Question

Counting subsets

4. (a). How many ways are there to rearrange (all of) the letters of SPIDERMAN so that all of the consonants appear in alphabetical order (not necessarily consec- utively)? (b). How many ways are there to rearrange (all of) the letters of SPIDERMAN so that the word PRIDE appears together as a word somewhere? (c). How many ways are there to rearrange (all of) the letters of SPIDERMAN that begin and end with a vowel? (d). How many ways are there to rearrange (all of) the letters of SPIDERMAN so that the three vowels appear consecutively?

Answer 1

a)

First arrange the consonants in alphabetical order

SPIDERMAN

DMNPRS

There are 3 positions remaining and we can choose the 3 positions from 9 places in 9C3 ways

So there are

9!/(3!(9−3)!)=84 possible words

b)

In 'SPIDERMAN' rearrangements consider 'PRIDE' as a single element. So it is a rearrangement of 5 elements including 'PRIDE'.

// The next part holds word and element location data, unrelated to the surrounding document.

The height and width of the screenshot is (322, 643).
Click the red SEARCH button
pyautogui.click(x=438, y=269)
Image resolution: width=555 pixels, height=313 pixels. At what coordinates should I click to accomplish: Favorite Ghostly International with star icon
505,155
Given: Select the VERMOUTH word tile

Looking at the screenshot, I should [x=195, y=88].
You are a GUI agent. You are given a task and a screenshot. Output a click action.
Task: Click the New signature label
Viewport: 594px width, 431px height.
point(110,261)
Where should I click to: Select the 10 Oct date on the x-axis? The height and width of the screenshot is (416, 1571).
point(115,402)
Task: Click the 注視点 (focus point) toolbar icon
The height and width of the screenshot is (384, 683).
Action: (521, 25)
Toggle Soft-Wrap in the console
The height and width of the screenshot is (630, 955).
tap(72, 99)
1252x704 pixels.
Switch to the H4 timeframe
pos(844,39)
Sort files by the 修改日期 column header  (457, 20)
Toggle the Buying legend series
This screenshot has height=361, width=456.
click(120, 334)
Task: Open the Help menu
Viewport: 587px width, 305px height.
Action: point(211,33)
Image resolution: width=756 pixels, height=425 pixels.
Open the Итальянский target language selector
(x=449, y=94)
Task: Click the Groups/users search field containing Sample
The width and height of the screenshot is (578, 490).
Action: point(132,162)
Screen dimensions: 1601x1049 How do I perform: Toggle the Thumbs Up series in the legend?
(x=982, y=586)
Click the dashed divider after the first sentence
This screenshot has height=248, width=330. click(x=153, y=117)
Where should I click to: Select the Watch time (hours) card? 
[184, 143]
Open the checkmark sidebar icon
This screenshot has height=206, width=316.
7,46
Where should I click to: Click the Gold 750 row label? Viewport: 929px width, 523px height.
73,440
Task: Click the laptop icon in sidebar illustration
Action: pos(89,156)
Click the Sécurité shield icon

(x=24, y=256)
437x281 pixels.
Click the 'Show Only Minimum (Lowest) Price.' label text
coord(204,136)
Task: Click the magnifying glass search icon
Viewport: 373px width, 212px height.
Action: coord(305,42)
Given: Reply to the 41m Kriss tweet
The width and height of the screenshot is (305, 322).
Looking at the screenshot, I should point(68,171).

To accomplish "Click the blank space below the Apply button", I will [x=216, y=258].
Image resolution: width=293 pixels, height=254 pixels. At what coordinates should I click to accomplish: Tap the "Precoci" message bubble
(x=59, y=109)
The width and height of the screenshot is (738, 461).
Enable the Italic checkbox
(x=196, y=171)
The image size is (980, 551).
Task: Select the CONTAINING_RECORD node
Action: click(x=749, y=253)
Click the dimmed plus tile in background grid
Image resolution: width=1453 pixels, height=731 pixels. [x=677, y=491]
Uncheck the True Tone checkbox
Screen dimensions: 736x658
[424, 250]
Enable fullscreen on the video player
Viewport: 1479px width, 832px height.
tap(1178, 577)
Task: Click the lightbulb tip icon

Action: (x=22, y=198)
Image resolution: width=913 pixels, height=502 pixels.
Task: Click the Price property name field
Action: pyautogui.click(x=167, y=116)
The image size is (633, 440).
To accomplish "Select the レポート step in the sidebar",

So there are 5!=5*4*3*2*1=120 possible words

c) In 'SPIDERMAN' there are 3 vowels : A,E,I

In 3C2 ways we can select 2 vowels for the 2 positions. In 3C1 ways we can select position 1 and 2C1 ways we can select end position(2C1 because already use one letter). So 3C2*3C1*2C1=3*3*2=18

Now the remaining 7 positions can make 7!=5040 words. So total=18*5040=90720 words.

d) 3 vowels can be arranged in 3!=6 ways and treat it as a single element. Now 7 elements can be arranged in 7! ways

So total=3!*7!=6*5040=30240 words